Objectif visé – Reprenez mot pour mot l'intégralité du texte sur la revendication relative aux annuités de traités.

Texte à lire –
Nous souhaiterions qu’en plus de se fonder sur votre expérience et vos compétences professionnelles, votre rapport passe en revue tout élément de preuve extrinsèque pertinent qui pourrait se dégager de négociations, d’audiences de comités, de tables rondes, de réunions de consultation et du hansard. Nous reconnaissons que ce n’est pas là une liste exhaustive de toutes les sources pertinentes, et vous convions donc à examiner selon votre bon jugement tout autre élément de preuve que vous pourriez juger utile en la matière.

Nous ne vous demandons pas de conclure de manière définitive dans votre rapport si la revendication relative aux annuités de traités tombe ou non sous le coup de la Politique ou de la Loi. Nous vous demandons plutôt de faire état, en fonction de vos compétences, de votre expérience et de vos recherches, de la preuve extrinsèque pertinente qui permettra au Tribunal de décider sur le fond, de manière pleinement éclairée, s’il a compétence pour trancher cette revendication.

[8]  Sous la rubrique Conceptual Models: Is the right to bring an annuities claim individual, collective or concurrent? (Modèles théoriques – le droit de présenter une revendication relative aux annuités est-il de nature individuelle, collective ou mixte?), M. Schwartz fait valoir, par analogie avec le droit international public et le droit du travail, qu’en cas de manquement, les avantages conférés par traité à des individus peuvent faire l’objet de recours de la part tant d’un bénéficiaire individuel que de la collectivité signataire du traité.

Extraits des données –
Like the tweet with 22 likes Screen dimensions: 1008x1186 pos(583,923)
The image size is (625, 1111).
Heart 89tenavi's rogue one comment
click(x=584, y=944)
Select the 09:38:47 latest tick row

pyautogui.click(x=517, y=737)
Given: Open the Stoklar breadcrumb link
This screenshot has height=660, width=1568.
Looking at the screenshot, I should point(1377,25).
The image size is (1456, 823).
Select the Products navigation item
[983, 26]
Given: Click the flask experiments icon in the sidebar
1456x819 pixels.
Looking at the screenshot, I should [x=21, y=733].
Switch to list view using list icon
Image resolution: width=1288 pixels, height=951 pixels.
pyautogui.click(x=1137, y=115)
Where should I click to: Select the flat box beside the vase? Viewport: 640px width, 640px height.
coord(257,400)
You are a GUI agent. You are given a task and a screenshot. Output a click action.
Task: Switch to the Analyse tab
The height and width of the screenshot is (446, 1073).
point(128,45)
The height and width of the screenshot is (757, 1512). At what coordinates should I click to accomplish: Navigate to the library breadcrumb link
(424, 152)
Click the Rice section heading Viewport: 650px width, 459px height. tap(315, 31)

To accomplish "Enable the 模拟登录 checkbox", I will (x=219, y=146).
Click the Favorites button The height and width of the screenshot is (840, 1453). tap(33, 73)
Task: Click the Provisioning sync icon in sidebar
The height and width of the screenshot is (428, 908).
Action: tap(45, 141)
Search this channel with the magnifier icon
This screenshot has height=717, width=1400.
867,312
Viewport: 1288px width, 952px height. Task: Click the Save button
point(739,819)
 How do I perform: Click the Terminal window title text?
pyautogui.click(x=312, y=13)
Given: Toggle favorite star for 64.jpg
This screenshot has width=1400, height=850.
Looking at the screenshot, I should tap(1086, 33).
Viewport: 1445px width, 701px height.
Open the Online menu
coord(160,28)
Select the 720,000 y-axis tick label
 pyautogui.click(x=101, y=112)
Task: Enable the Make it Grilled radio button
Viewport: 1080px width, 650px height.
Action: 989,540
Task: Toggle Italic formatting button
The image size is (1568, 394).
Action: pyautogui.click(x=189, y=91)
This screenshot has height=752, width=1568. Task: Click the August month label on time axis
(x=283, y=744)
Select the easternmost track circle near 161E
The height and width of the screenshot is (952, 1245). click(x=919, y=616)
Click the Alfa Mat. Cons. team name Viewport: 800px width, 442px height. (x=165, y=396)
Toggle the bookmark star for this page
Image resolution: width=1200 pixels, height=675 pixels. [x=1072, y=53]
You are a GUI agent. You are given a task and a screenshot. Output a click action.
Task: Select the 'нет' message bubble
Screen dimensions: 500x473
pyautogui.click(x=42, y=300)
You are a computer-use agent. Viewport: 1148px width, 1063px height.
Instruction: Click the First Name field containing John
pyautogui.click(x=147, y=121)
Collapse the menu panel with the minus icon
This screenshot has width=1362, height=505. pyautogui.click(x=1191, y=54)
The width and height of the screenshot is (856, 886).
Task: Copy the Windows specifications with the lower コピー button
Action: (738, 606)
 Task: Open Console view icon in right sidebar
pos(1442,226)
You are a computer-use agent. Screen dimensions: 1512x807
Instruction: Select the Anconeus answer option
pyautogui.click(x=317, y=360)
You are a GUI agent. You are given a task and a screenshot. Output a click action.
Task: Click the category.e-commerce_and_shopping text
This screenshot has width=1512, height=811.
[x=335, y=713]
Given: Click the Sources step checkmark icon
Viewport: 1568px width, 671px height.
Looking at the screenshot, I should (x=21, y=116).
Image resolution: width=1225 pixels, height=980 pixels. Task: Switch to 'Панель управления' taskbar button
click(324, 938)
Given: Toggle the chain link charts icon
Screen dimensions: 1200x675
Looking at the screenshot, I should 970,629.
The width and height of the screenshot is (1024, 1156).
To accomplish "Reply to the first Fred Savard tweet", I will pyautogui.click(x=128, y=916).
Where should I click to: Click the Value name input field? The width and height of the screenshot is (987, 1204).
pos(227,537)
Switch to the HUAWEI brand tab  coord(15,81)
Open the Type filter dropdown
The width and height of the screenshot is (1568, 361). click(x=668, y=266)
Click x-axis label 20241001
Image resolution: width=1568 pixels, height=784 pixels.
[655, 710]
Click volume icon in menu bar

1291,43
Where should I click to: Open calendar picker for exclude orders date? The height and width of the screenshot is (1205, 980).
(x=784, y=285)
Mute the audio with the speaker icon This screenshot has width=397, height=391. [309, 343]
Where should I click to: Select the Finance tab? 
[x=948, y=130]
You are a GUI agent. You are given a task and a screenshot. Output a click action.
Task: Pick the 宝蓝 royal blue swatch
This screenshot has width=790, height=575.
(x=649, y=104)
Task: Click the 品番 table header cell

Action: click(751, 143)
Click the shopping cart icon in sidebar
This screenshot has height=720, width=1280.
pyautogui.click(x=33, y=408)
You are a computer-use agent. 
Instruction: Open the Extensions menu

Solution du problème –
Nous souhaiterions qu’en plus de se fonder sur votre expérience et vos compétences professionnelles, votre rapport passe en revue tout élément de preuve extrinsèque pertinent qui pourrait se dégager de négociations, d’audiences de comités, de tables rondes, de réunions de consultation et du hansard. Nous reconnaissons que ce n’est pas là une liste exhaustive de toutes les sources pertinentes, et vous convions donc à examiner selon votre bon jugement tout autre élément de preuve que vous pourriez juger utile en la matière.

Nous ne vous demandons pas de conclure de manière définitive dans votre rapport si la revendication relative aux annuités de traités tombe ou non sous le coup de la Politique ou de la Loi. Nous vous demandons plutôt de faire état, en fonction de vos compétences, de votre expérience et de vos recherches, de la preuve extrinsèque pertinente qui permettra au Tribunal de décider sur le fond, de manière pleinement éclairée, s’il a compétence pour trancher cette revendication.

[8]  Sous la rubrique Conceptual Models: Is the right to bring an annuities claim individual, collective or concurrent? (Modèles théoriques – le droit de présenter une revendication relative aux annuités est-il de nature individuelle, collective ou mixte?), M. Schwartz fait valoir, par analogie avec le droit international public et le droit du travail, qu’en cas de manquement, les avantages conférés par traité à des individus peuvent faire l’objet de recours de la part tant d’un bénéficiaire individuel que de la collectivité signataire du traité.